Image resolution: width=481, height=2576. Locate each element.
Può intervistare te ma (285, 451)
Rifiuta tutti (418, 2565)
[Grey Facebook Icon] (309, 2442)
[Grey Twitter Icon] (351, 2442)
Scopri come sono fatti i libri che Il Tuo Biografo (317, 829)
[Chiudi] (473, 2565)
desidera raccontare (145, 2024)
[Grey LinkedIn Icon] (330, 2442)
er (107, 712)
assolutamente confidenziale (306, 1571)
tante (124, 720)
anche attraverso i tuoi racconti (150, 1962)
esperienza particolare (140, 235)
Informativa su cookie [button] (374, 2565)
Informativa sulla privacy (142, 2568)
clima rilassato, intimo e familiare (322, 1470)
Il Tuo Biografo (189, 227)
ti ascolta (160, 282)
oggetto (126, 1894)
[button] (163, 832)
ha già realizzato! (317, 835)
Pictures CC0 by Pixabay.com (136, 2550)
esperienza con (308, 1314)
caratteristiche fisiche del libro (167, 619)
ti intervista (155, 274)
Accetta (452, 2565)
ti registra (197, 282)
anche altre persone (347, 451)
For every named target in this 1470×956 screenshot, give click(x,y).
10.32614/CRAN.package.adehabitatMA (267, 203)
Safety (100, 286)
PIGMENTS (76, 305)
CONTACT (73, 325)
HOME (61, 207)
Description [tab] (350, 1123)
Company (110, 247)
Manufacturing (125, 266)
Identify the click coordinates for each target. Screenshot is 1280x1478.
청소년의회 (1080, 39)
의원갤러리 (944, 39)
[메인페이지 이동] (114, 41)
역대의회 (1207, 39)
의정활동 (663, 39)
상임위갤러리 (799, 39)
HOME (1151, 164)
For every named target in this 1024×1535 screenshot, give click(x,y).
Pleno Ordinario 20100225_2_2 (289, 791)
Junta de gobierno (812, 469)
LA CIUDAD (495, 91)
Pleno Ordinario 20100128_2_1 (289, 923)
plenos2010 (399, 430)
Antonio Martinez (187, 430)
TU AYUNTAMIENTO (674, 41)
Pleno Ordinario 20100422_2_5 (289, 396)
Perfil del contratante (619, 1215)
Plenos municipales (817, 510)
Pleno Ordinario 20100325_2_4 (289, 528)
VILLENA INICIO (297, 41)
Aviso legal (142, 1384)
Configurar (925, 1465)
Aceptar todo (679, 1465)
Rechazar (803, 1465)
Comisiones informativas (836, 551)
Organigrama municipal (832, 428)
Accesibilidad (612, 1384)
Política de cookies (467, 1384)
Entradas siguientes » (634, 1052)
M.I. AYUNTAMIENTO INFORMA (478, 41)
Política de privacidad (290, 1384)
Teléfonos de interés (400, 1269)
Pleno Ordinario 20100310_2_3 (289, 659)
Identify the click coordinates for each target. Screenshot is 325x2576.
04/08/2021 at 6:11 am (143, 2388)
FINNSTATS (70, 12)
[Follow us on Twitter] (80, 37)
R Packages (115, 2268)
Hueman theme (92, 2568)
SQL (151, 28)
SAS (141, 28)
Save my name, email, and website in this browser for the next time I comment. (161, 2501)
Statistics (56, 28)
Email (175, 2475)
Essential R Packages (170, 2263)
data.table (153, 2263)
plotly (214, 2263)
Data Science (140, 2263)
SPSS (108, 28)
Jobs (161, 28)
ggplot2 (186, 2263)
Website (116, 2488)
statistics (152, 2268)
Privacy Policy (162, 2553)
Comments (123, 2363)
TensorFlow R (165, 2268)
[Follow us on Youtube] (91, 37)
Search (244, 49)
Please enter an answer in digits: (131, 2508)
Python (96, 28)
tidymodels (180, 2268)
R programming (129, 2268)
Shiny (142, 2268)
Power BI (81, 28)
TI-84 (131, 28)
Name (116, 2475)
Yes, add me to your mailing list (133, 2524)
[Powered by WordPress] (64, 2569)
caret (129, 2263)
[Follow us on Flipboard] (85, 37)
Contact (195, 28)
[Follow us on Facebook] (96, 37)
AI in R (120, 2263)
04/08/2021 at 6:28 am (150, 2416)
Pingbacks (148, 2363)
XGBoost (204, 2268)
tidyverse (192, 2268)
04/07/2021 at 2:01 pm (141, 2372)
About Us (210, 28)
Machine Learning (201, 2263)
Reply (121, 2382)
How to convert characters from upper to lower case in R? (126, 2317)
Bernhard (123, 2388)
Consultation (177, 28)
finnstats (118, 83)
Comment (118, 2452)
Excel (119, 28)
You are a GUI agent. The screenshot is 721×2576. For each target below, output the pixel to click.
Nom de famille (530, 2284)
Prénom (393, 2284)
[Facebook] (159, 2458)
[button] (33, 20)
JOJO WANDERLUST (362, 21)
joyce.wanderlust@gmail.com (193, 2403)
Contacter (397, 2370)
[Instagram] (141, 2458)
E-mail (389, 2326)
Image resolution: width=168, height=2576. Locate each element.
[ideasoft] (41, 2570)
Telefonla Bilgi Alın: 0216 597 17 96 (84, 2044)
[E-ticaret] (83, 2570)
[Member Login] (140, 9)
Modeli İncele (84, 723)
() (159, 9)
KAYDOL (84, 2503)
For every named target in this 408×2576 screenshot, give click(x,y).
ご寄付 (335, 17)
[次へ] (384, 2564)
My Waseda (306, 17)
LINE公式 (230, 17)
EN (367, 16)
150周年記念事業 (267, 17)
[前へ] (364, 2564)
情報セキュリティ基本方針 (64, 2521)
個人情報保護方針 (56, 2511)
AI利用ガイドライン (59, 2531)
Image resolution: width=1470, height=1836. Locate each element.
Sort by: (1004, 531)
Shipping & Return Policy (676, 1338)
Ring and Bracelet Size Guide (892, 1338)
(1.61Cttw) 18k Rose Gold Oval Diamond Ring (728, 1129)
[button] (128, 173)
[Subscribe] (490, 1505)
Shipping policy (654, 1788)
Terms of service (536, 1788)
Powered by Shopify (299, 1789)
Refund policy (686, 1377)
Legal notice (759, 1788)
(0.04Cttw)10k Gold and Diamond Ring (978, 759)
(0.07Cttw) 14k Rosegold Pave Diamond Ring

------------

■ WHAT TO WORK ON
Looking at the data above, write out exactly the lines that start at the one containing "Comments (123, 2363)" and end at the one containing "Ring and Bracelet Size Guide (892, 1338)"; include both and nothing beyond.

■ RESPONSE TO THIS EXERCISE
Comments (123, 2363)
TensorFlow R (165, 2268)
[Follow us on Youtube] (91, 37)
Search (244, 49)
Please enter an answer in digits: (131, 2508)
Python (96, 28)
tidymodels (180, 2268)
R programming (129, 2268)
Shiny (142, 2268)
Power BI (81, 28)
TI-84 (131, 28)
Name (116, 2475)
Yes, add me to your mailing list (133, 2524)
[Powered by WordPress] (64, 2569)
caret (129, 2263)
[Follow us on Flipboard] (85, 37)
Contact (195, 28)
[Follow us on Facebook] (96, 37)
AI in R (120, 2263)
04/08/2021 at 6:28 am (150, 2416)
Pingbacks (148, 2363)
XGBoost (204, 2268)
tidyverse (192, 2268)
04/07/2021 at 2:01 pm (141, 2372)
About Us (210, 28)
Machine Learning (201, 2263)
Reply (121, 2382)
How to convert characters from upper to lower case in R? (126, 2317)
Bernhard (123, 2388)
Consultation (177, 28)
finnstats (118, 83)
Comment (118, 2452)
Excel (119, 28)
You are a GUI agent. The screenshot is 721×2576. For each target below, output the pixel to click.
Nom de famille (530, 2284)
Prénom (393, 2284)
[Facebook] (159, 2458)
[button] (33, 20)
JOJO WANDERLUST (362, 21)
joyce.wanderlust@gmail.com (193, 2403)
Contacter (397, 2370)
[Instagram] (141, 2458)
E-mail (389, 2326)
Image resolution: width=168, height=2576. Locate each element.
[ideasoft] (41, 2570)
Telefonla Bilgi Alın: 0216 597 17 96 (84, 2044)
[E-ticaret] (83, 2570)
[Member Login] (140, 9)
Modeli İncele (84, 723)
() (159, 9)
KAYDOL (84, 2503)
For every named target in this 408×2576 screenshot, give click(x,y).
ご寄付 (335, 17)
[次へ] (384, 2564)
My Waseda (306, 17)
LINE公式 (230, 17)
EN (367, 16)
150周年記念事業 (267, 17)
[前へ] (364, 2564)
情報セキュリティ基本方針 (64, 2521)
個人情報保護方針 (56, 2511)
AI利用ガイドライン (59, 2531)
Image resolution: width=1470, height=1836. Locate each element.
Sort by: (1004, 531)
Shipping & Return Policy (676, 1338)
Ring and Bracelet Size Guide (892, 1338)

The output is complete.